There are two main categories of expenses that a business can incur: overhead and operating expenses. Operating expenses are those that a business incurs as a result of its normal operations. Overhead expenses, on the other hand, are what it costs to run the business.
Expenses can be divided into several different types, including equipment costs, inventory, and facilities costs. These business expenses can be further divided into overhead or operating costs, each of which depends on the nature of the business being run.
- Operating expenses are the result of a business's normal operations, such as materials, labor, and machinery involved in production.
- Overhead expenses are what it costs to run the business, including rent, insurance, and utilities.
- Operating expenses are required to run the business and cannot be avoided.
- Overhead expenses should be reviewed regularly in order to increase profitability.
Operating expenses are incurred by a company through its normal business operations. That means these expenses are required and cannot be avoided because they help the business continue running. Operating expenses are also referred to as opex.
These expenses are found on the income statement and are components of operating income. Most income statements exclude interest expenses and income taxes from operating expenses.
Examples of operating expenses include materials, labor, and machinery used to make a product or deliver a service. For example, operating expenses for a soda bottler may include the cost of aluminum for cans, machinery costs, and labor costs.
Reducing operating expenses can give companies a competitive advantage. It can also increase their earnings, which can be a boon to investors. But reductions in opex can have a downside, which may hurt the company's profitability. Cutbacks in staff (and therefore, salaries) can help reduce a company's operating expenses. But by cutting personnel, the company may be hurting its productivity and, therefore, its profitability.
One way to determine the operating expenses for a particular business is to think about the costs eliminated by shutting down production for a period of time. For example, even though production for the soda bottler in the example above may shut down, it still has to pay the lease payments on the facility.
Overhead expenses are other costs not related to labor, direct materials, or production. They represent more static costs and pertain to general business functions, such as paying accounting personnel and facility costs.
These costs are generally ongoing regardless of whether a business makes any revenue. Unlike operating expenses, these costs are fixed, meaning they can be the same amount over time.
In the scenario with the soda bottler above, the facility lease payments are still owed even if no current production takes place within the facility. Therefore, facility costs are overhead expenses. Likewise, the company still incurs other business expenses, such as insurance payments and administrative and management salaries.
They may also be semi-variable, so the amounts that need to be paid may change slightly over time. Utilities are one example. The cost of power can change based on usage. If the soda company increases production, it will have to pay more for electricity.

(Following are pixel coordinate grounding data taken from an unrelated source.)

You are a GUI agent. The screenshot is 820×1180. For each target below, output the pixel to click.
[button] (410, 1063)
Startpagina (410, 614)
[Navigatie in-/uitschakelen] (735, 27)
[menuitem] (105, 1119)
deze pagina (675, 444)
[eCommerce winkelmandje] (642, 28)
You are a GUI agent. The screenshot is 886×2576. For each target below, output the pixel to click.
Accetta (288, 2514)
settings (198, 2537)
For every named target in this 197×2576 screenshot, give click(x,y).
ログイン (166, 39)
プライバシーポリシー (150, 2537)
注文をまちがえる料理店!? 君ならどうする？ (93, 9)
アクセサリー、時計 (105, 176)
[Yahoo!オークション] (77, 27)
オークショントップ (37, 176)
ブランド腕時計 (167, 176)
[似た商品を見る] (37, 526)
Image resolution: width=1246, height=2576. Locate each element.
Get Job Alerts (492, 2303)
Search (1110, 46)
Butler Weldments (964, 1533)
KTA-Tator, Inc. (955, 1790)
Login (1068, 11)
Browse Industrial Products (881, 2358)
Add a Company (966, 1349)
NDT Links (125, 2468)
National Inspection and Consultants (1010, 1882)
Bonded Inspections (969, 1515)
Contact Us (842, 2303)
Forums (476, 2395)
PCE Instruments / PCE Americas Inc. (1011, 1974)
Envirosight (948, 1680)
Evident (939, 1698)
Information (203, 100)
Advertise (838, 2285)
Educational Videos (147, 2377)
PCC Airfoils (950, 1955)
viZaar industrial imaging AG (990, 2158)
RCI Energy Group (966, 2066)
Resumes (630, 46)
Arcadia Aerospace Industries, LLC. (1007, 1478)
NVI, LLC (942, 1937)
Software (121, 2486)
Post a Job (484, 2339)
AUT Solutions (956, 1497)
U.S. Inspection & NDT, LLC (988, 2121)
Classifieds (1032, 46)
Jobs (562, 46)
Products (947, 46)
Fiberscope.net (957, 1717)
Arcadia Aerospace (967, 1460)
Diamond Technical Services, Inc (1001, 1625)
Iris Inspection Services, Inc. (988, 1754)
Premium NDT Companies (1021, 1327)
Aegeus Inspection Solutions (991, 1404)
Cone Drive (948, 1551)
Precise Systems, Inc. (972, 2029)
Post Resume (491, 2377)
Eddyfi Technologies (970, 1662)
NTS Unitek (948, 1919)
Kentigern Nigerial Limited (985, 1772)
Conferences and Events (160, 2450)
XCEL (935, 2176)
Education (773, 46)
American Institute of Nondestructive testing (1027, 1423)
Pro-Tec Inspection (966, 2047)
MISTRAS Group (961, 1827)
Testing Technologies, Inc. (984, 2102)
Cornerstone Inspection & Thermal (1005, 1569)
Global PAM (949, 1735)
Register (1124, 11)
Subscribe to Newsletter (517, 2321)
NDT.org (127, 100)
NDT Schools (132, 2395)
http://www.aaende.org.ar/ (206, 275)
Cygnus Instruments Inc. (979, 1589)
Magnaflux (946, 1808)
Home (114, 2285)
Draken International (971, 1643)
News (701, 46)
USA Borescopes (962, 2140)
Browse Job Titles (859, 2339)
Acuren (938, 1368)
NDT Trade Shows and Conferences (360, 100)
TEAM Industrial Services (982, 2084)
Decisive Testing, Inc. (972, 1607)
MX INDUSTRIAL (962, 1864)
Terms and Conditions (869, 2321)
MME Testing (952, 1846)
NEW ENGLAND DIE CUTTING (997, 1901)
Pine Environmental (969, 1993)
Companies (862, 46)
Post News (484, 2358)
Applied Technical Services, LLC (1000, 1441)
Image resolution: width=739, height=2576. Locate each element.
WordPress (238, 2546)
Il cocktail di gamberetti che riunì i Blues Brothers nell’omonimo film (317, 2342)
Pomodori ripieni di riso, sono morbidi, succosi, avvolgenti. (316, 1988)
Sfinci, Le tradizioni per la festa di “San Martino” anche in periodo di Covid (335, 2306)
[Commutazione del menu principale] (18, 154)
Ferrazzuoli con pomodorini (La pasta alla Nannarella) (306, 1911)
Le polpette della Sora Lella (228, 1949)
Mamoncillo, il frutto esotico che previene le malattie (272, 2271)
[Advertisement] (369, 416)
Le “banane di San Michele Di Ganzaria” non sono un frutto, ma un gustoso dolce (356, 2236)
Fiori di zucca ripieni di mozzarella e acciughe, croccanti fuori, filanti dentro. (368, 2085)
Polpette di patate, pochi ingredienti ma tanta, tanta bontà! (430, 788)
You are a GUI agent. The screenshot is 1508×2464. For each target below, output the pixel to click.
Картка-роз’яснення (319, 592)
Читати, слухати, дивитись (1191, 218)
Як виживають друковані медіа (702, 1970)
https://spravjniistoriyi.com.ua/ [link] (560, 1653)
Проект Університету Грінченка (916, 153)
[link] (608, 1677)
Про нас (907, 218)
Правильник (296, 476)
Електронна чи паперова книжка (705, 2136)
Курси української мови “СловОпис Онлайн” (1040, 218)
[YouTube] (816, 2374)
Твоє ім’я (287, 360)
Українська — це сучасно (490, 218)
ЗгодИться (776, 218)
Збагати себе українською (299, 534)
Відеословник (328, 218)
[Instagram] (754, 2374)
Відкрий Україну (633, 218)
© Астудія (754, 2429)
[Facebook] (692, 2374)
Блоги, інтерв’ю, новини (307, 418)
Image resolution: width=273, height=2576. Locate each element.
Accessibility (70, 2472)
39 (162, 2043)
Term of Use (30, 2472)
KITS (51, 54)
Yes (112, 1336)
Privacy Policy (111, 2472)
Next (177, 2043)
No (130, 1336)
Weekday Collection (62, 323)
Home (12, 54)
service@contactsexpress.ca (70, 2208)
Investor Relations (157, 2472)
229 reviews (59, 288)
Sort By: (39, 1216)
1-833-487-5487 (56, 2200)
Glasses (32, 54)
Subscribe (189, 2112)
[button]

Overhead expenses also include marketing and other expenses incurred to sell the product. For the soda bottler, this includes commercial ads, signage in retail aisles, and promotional costs. These costs still remain if production is shut down for a short period of time.
These expenses can be categorized based on where they fit into the business. They can include:
- Administrative overhead
- General business overhead
- Research overhead
- Transportation overhead
- Manufacturing overhead
- Step costs
Companies must account for overhead expenses in order to determine their net profit.
Companies should review these costs regularly to determine how to increase profitability. If business becomes slow, cutting back on overhead usually becomes the easiest way to reduce expenses. Companies may review contracts for electrical consumption, Internet, and employee phone usage for reductions, or, in some cases, may even turn to contract staff instead of full-time employees, which usually costs less because benefits aren't required when hiring independent contractors.
The Bottom Line
Overhead and operating expenses are two types of costs that businesses must incur to run their business. The difference between the two is the types of costs that are classified under them. Overhead costs are related to the general business, fairly fixed, and can be reviewed often to make adjustments. Operating costs are the direct costs required to produce a product or service and are difficult to avoid.